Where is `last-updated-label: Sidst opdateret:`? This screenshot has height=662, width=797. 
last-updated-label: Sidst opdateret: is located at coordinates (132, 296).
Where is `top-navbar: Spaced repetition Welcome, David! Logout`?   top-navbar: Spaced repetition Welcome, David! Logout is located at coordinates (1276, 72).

________________________

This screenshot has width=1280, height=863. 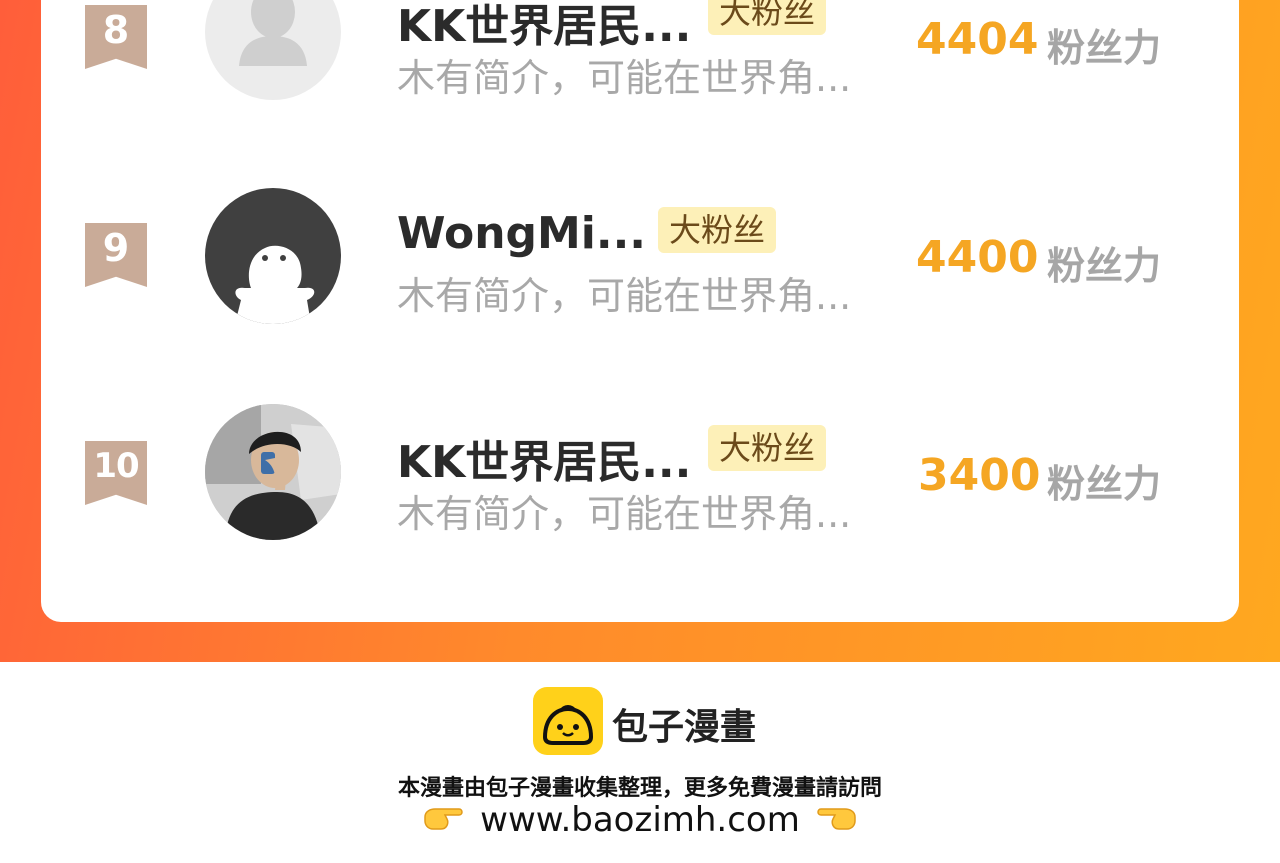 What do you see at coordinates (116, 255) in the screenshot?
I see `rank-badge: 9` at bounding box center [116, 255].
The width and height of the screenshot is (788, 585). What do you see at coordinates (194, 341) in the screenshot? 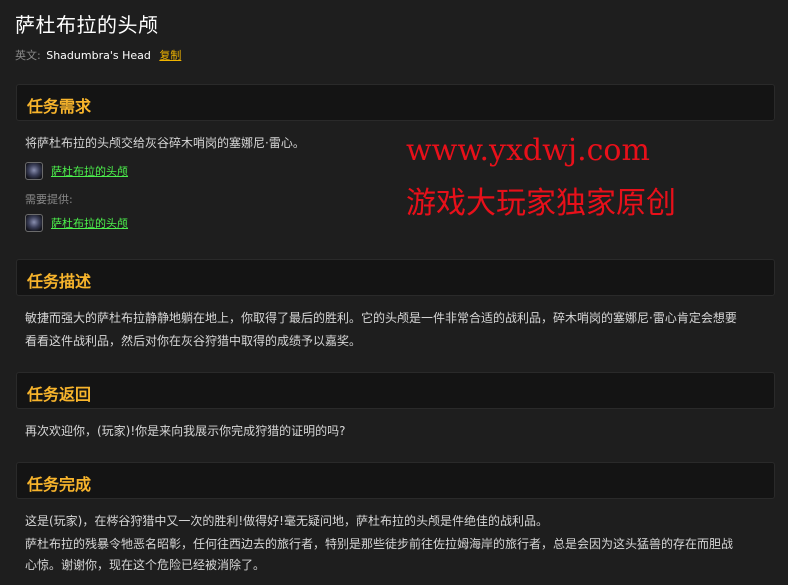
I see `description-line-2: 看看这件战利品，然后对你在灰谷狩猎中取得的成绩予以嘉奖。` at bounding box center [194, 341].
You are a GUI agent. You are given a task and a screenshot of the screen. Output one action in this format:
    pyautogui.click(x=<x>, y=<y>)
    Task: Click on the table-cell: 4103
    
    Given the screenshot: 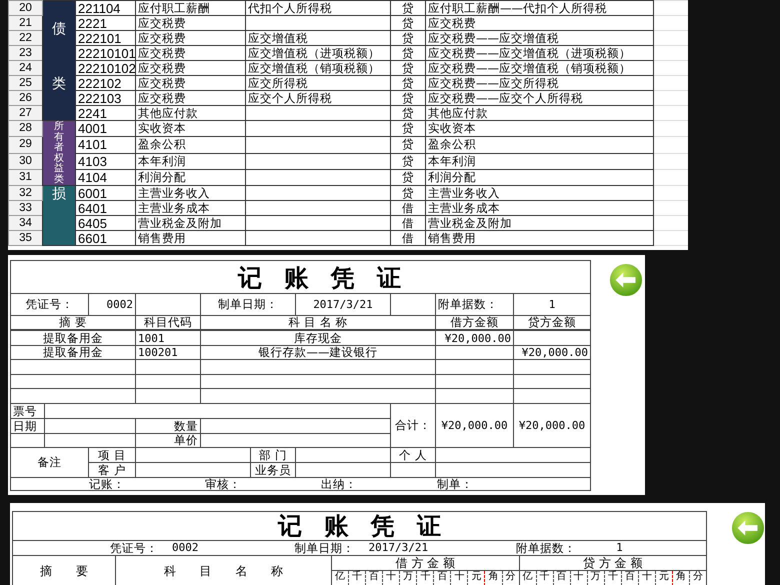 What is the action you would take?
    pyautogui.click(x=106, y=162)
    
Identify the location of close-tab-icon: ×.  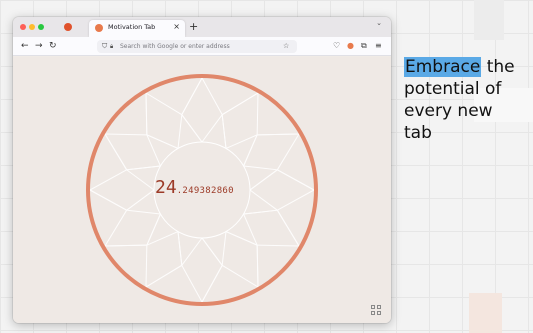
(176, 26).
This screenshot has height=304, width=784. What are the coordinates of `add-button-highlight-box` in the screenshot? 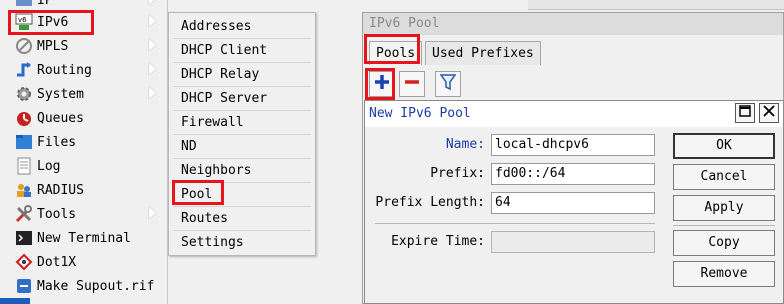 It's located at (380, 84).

________________________

> AIM OF THE TASK
Print the lines from the one containing "has height=662, width=797." through the one containing "last-updated-label: Sidst opdateret: is", both included, with no changes.

> RESULT FOR THIS TASK
Where is `last-updated-label: Sidst opdateret:`? This screenshot has height=662, width=797. 
last-updated-label: Sidst opdateret: is located at coordinates (132, 296).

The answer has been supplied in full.